III. Роман Дмитрия. Марина МнишекУже окружив взятого под свое покровительство юношу такой внешней обстановкой, чтобы она соответствовала сану, на который он изъявлял притязания, в блестящем экипаже и в сопровождении многочисленной свиты, вероятно, в конце 1603 года (более точного времени не удалось определить), Константин Вишневецкий отвез его в Самбор к своему тестю Юрию Мнишеку. Здесь, в завязавшихся таким образом сношениях с этой семьей, претендент мог многое выиграть, но также кое-что и потерять. Довольно влиятельные при дворе, Мнишеки соединяли с этим привилегированным положением равную ему и вполне заслуженную неприязнь в народе. Чехи по происхождению, они были недавними пришельцами в Польше; отец Юрия Николай Мнишек переселился сюда около 1540 года из Моравии. Родовое имя Мнишеков стяжало сомнительную славу в летописях Священной империи, но носитель его принес с собой надежное состояние, нажитое им на службе у чешского короля Фердинанда. Выгодная женитьба на дочери санокского кастеляна Каменецкого породнила его с одной из аристократических фамилий Польши и открыла ему доступ к самым высшим должностям в государстве. Скоро он получил звание великого коронного подкормия. Подобно своим предкам, его потомки никогда не блистали военными доблестями. Оба сына чешского выходца, Николай и Юрий, вели бездеятельную жизнь при дворе Сигизмунда II до тех пор, пока смерть нежно любимой супруги этого государя, Варвары Радзивилл, не вызвала глубокой перемены в его характере. Стараясь размыкать свою скорбь о ней, король предался разврату и суеверию, – и Мнишеки обнаружили тогда свои таланты. Проворные маклеры и искусные сводники, они доставляли своему безутешному государю колдунов, вызывателей духов, любовниц и разные зелья и средства для возбуждения похоти. В одном монастыре бернардинок воспитывалась юная красавица, носившая имя Варвары и удивительно похожая на покойную королеву; Юрий Мнишек пробрался туда, переодевшись в женский костюм; она согласилась еще более реальным образом напомнить государю о прелестях столь горячо оплакиваемой подруги. Она была дочь простого мещанина Гижи; ее поселили во дворце, и два раза в день виновник ее счастья являлся к ней, чтобы проводить ее к королю.[153]

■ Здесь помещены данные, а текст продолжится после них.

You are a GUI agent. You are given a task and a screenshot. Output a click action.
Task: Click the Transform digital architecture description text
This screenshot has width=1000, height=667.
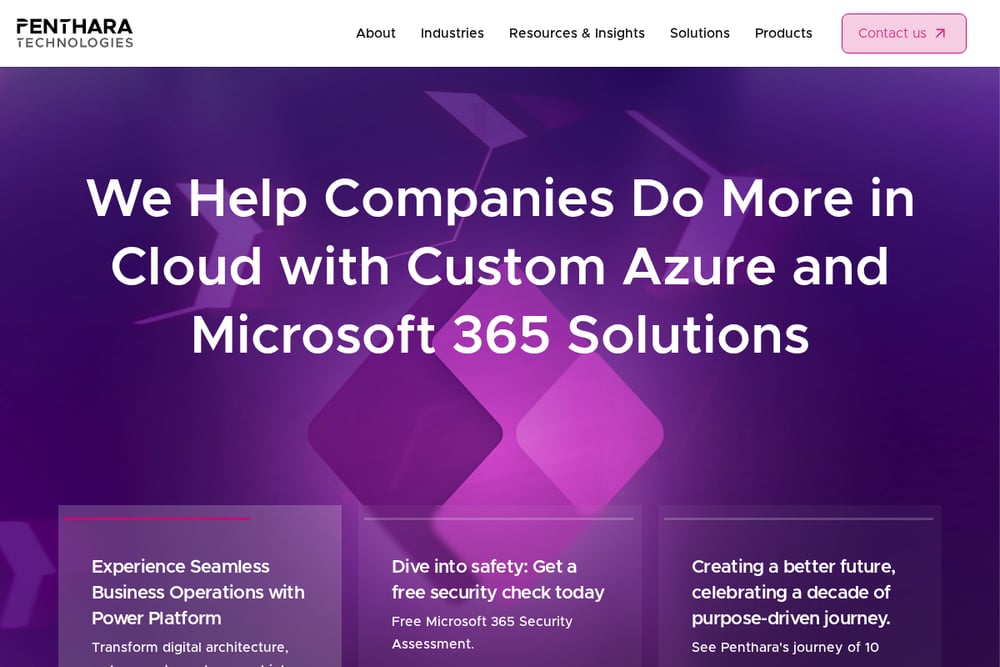pyautogui.click(x=190, y=647)
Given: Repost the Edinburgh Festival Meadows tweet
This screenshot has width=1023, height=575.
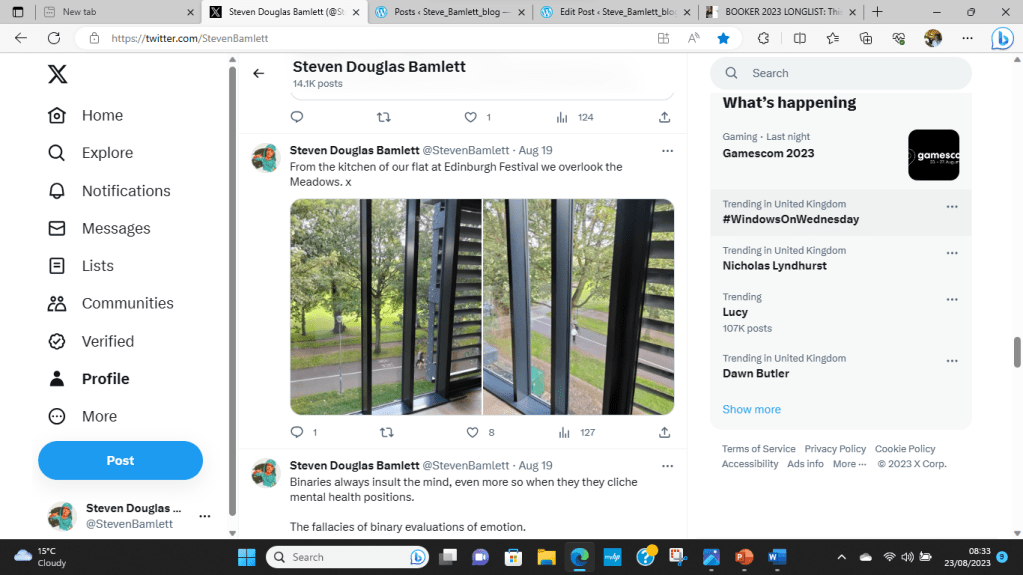Looking at the screenshot, I should pyautogui.click(x=385, y=433).
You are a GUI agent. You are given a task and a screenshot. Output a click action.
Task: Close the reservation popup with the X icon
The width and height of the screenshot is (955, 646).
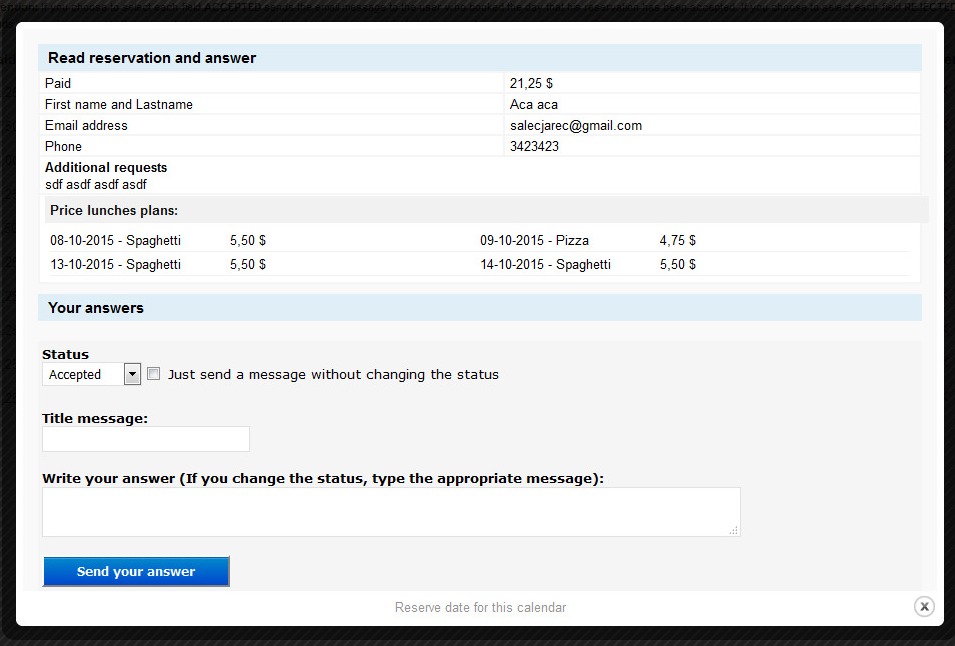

Такое ремесло доставило ему должность коронного кравчего и управляющего королевским дворцом; здесь к его обязанностям относилось также и наблюдение за другими любовницами государя, помещенными во дворце. В то же время, действуя заодно со своим братом, он успел приобрести большое влияние на большинство государственных дел, а в особенности забрать в свои руки распоряжение королевской казной. Но оба брата больше всего обогатились в день смерти государя. Сигизмунд, изнуренный всякими излишествами и совсем уже больной, только с несколькими приближенными отправился в Книшинский замок в Литву. Разумеется, Мнишеки и покровительствуемая ими красавица сопровождали короля в его путешествии. В ночь, которая последовала за кончиной государя, они отправили из замка несколько плотно набитых сундуков. Расхищение, произведенное ими, оказалось до того полным, что не нашлось даже одежды, в которую можно было бы благопристойно облечь тело державного покойника.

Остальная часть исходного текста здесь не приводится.